§ **PASSAGE TO READ**:
************

Transparency News 12/27/13

Friday, December 27, 2013
 
State and Local Stories

 

HB 174: Adds a records exemption for administrative investigations conducted by a local inspector general or other local investigator appointed by the local governing body of any county, city, or town or a school board who by charter, ordinance, or statute has responsibility for conducting an investigation relating to allegations of fraud, waste, or abuse by any officer, employee, department, or program of the locality or school division.
Virginia General Assembly

HB 193: Removes the requirement that a public body approve by a majority vote of the members present at a meeting the remote participation in the meeting by one of its members. The bill instead requires the public body to approve by a majority vote a policy allowing participation of its members by electronic communication. Once adopted, the public body shall apply this policy uniformly to its entire membership, without regard to the identity of the member requesting remote participation or the matters that will be considered or voted on at the meeting.
Virginia General Assembly

While Gov.-elect Terry McAuliffe talks up ethics reform, three key state Democrats are staying mum about legislation that would prohibit political “retaliation” by legislators. State Sen. Tom Garrett, R-Louisa, has filed Senate Bill 12, which would add a 12th commandment to the state’s code of conduct for public officials. Garrett’s bill says no state legislator may “use his public position to retaliate or threaten to retaliate against any person for expressing views on matters of public concern or for exercising any right that is otherwise protected by law.”
Watchdog.org Virginia Bureau

Ethics reform, domestic-violence prevention, school-year starting dates, absentee voting and racy Internet images will be among topics of bills introduced by Northern Virginia’s legislative delegation in the 2014 General Assembly session, State Sen. Chap Petersen (D-34th) said ethics reform will be his top priority in the next session, which begins Jan. 8 and is expected to last 60 days. Petersen will introduce a bill that would end the General Assembly’s exemption from the state’s Freedom of Information Act (FOIA). “It would ensure that all of our dealings are as transparent as those in Fairfax County and other places,” he said, adding, “I think the FOIA bill is my No. 1 deal. I felt strongly that I never liked that exemption and never understood it. We need a culture change in Richmond.”
Sun Gazette

They weigh 73 tons. They unlock doors to history. And there's no room for them. A set of books containing corporate charters, wills, marriage licenses and deeds dating back to 1672 won't be making the trip from the old Norfolk circuit courthouse to its new digs. Instead, a company has been scanning the documents - 7.1 million images - and digitizing them. WR Systems, which has offices in Norfolk and Chesapeake, won a $1.3 million contract to do the work. The company has already done scanning for Norfolk Circuit Court, which is a digital office. Lawyers often file electronically, and files are available on computer, but not in hard copy. Title researchers who spend their days at the courthouse will be able to work anywhere with an Internet connection when the deed books project is finished, said Tom Larson, chief deputy to Circuit Court Clerk George Schaefer.

************

§ **DATA LINES**:
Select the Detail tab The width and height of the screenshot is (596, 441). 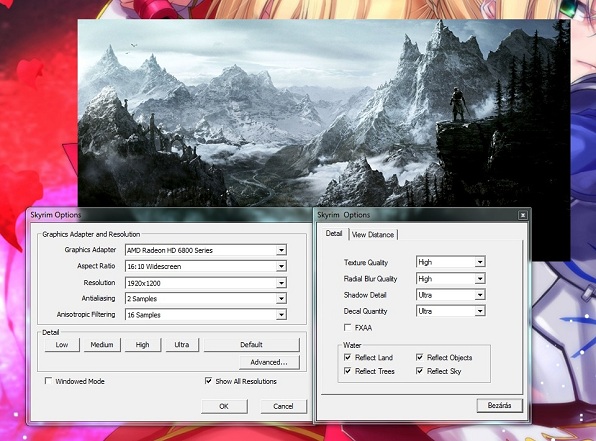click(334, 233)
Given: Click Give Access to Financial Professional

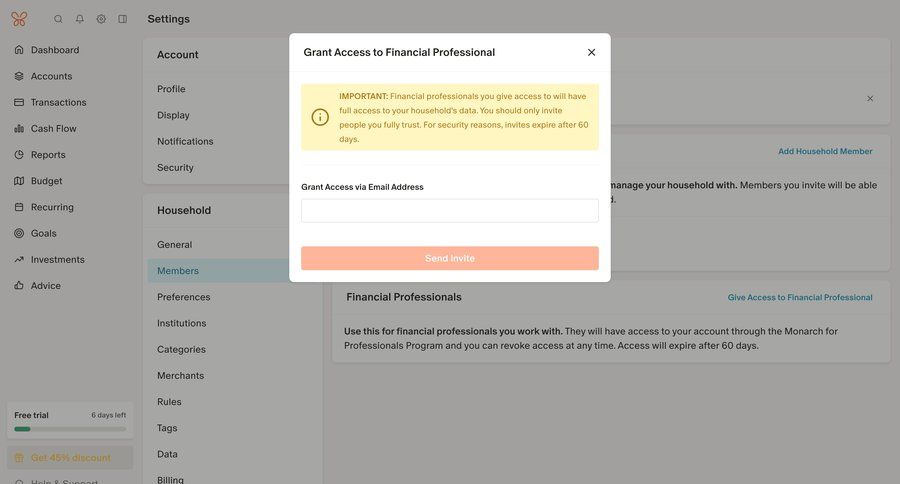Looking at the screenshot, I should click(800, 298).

************

§ **TASK OBJECTIVE**: Reproduce, word for word, the portion of the transparency news digest starting at "Friday, December 27, 2013" and ending at "or school division.".

§ **SOLUTION TO THE PROBLEM**:
Friday, December 27, 2013
 
State and Local Stories

 

HB 174: Adds a records exemption for administrative investigations conducted by a local inspector general or other local investigator appointed by the local governing body of any county, city, or town or a school board who by charter, ordinance, or statute has responsibility for conducting an investigation relating to allegations of fraud, waste, or abuse by any officer, employee, department, or program of the locality or school division.